→ Data for this task

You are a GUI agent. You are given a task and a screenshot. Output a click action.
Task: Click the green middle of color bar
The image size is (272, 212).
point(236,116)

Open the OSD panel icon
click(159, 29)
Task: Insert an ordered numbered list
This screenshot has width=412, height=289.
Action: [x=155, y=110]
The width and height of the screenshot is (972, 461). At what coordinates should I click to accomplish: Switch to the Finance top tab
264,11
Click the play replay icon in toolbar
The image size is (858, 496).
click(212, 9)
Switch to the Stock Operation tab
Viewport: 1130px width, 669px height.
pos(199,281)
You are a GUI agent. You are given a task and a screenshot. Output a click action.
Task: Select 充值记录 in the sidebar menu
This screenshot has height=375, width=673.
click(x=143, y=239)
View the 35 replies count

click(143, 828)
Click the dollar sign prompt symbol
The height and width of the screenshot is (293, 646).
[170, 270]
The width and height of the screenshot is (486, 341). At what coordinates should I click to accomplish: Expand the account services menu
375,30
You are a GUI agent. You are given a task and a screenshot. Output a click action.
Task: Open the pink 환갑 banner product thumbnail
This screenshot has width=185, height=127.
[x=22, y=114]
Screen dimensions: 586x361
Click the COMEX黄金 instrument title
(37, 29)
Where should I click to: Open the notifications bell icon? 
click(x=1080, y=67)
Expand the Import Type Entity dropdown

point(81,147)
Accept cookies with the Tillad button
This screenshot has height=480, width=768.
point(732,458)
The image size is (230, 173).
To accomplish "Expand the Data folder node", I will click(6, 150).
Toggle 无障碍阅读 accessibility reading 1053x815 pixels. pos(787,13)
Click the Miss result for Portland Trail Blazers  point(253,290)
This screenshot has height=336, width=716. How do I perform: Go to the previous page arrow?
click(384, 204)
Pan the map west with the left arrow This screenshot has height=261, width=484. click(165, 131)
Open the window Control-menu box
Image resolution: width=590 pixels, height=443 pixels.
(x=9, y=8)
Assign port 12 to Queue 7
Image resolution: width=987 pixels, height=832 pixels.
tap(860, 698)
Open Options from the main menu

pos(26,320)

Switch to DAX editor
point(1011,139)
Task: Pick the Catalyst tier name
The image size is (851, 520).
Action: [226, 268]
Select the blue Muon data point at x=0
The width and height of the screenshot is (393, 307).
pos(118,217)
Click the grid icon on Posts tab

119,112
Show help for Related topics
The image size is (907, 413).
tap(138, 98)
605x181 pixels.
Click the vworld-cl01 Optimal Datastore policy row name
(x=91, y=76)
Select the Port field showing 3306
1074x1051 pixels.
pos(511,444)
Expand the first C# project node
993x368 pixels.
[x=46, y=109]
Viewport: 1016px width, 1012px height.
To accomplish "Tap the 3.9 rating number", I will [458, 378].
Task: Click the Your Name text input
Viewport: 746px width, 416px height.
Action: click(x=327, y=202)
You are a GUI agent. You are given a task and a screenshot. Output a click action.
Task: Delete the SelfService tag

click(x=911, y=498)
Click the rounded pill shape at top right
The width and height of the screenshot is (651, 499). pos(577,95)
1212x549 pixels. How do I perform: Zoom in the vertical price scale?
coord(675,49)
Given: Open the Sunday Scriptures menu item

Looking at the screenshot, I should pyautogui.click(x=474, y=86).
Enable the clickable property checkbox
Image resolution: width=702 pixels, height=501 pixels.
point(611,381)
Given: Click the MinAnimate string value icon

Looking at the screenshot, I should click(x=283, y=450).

→ To do
Using the records above, say how many lines include the string "will". Only the number is wanted.

→ Written reply
2